Kinshasa change de méthode. Moins de déclarations, plus d’archives. Moins d’indignation, davantage de preuves.
Le ministre des Droits humains, Me Samuel Mbemba Kabuya, a annoncé samedi 24 janvier, lors d’un point de presse, le lancement imminent d’un vaste travail de documentation sur les violations commises à Goma et Bukavu pendant « une année d’occupation par le Rwanda à travers ses supplétifs du mouvement AFC/M23 ».
Les travaux se dérouleront du 29 janvier au 7 février. Ils associeront le ministère, la Commission nationale des droits de l’homme (CNDH), l’Association congolaise pour l’accès à la justice (ACAJ) et la Nouvelle société civile congolaise. Une coalition d’acteurs publics et indépendants, censée renforcer la crédibilité de la démarche.
L’ambition est claire : produire « une documentation rigoureuse, crédible et consolidée », selon le ministre, afin d’aboutir à « un document de référence ». Un outil à triple vocation : mémoire collective, levier de plaidoyer diplomatique et base pour d’éventuelles poursuites judiciaires.
Autrement dit, passer du récit politique au dossier juridique.
Unifier les preuves, structurer les responsabilités
Concrètement, il ne s’agit pas d’une nouvelle enquête de terrain, mais d’un travail de compilation. Les équipes devront mettre en commun les rapports déjà produits par les ONG nationales et internationales, croiser les données, vérifier les faits, harmoniser les qualifications.
L’objectif est de transformer une mosaïque de témoignages en un corpus unique, « exhaustif et structuré », capable de refléter « la réalité des exactions subies par les populations civiles ».
Depuis des mois, organisations locales et agences humanitaires évoquent exécutions sommaires, disparitions forcées, pillages, violences sexuelles et déplacements massifs. Mais ces éléments restent dispersés. Pour Kinshasa, cette fragmentation affaiblit la portée diplomatique des accusations.
En centralisant l’information, le gouvernement espère construire un socle difficilement contestable.
Une bataille aussi politique que judiciaire
Derrière la technicité du chantier, le signal est politique.

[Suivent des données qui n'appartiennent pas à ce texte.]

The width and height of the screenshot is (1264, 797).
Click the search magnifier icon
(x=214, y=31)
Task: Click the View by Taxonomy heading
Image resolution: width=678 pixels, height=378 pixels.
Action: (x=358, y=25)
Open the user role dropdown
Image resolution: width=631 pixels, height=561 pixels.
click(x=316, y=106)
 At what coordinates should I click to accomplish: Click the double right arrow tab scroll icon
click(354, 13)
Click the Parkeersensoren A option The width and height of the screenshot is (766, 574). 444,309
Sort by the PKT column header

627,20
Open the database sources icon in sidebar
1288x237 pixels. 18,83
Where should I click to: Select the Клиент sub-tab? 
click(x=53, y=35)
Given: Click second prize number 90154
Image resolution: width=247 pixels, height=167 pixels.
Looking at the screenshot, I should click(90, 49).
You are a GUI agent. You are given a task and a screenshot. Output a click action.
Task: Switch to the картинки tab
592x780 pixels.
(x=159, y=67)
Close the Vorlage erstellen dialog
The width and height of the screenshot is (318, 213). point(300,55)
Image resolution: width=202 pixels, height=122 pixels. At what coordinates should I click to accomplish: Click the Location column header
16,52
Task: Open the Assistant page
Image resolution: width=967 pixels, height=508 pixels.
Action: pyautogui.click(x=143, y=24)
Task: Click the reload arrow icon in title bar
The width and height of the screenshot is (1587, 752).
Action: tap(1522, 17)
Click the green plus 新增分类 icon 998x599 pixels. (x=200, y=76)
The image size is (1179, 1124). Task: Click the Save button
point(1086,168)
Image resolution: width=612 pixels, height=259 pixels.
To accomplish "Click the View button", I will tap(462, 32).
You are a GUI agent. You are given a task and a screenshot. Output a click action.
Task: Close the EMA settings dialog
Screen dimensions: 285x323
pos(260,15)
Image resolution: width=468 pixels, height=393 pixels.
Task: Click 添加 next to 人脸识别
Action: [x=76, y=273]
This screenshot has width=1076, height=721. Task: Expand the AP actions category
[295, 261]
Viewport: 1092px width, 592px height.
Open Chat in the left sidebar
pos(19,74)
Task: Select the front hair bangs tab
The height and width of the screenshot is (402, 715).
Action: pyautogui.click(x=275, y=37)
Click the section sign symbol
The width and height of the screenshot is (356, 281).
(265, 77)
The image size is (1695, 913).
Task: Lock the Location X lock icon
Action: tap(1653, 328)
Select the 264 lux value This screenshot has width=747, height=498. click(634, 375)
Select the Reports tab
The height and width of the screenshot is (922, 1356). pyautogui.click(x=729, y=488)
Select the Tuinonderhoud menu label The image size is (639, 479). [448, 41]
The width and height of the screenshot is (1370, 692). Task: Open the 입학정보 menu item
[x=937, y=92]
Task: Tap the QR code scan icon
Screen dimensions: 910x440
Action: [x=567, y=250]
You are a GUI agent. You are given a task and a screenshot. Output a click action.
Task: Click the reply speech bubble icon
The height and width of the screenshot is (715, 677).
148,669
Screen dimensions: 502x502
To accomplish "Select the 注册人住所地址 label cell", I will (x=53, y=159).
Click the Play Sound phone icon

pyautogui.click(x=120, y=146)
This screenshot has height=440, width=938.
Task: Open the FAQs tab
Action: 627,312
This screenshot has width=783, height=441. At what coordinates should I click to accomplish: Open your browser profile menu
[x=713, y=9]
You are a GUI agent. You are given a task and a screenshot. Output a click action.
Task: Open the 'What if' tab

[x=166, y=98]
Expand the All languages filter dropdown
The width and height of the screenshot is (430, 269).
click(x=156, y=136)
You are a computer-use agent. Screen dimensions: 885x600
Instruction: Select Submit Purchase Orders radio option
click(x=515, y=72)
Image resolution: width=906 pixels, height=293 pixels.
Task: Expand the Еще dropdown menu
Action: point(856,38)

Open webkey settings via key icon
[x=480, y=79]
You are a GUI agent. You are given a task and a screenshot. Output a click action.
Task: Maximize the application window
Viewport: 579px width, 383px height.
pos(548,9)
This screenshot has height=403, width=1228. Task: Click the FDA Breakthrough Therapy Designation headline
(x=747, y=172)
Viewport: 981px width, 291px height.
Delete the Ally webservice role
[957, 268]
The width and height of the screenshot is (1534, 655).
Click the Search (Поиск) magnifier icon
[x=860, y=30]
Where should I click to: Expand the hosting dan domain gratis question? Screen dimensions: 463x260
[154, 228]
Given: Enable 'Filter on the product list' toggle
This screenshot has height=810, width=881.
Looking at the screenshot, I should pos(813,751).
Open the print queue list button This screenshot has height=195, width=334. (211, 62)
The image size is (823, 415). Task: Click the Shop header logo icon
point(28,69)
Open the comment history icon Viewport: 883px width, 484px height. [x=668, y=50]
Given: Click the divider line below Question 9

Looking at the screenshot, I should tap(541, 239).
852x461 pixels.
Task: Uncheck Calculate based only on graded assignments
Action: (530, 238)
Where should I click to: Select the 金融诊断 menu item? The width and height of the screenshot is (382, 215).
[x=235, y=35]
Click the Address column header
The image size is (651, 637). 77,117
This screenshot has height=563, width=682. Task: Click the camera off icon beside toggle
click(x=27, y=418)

En documentant officiellement les faits, l’État congolais cherche à internationaliser davantage le dossier et à inscrire les violences de l’Est dans le registre du droit, et non plus seulement dans celui du conflit armé. La démarche pourrait alimenter des procédures devant les juridictions nationales, voire internationales.
Elle s’inscrit aussi dans une stratégie plus large : établir la responsabilité du Rwanda, régulièrement accusé par Kinshasa de soutenir le M23-AFC.
« Produire un document de référence », insiste le ministre. Le terme n’est pas anodin. Il s’agit de faire autorité.
Dans un conflit où l’information est une arme, l’archive devient un champ de bataille.
En consignant les crimes, Kinshasa veut empêcher l’oubli et préparer, peut-être, le temps des comptes.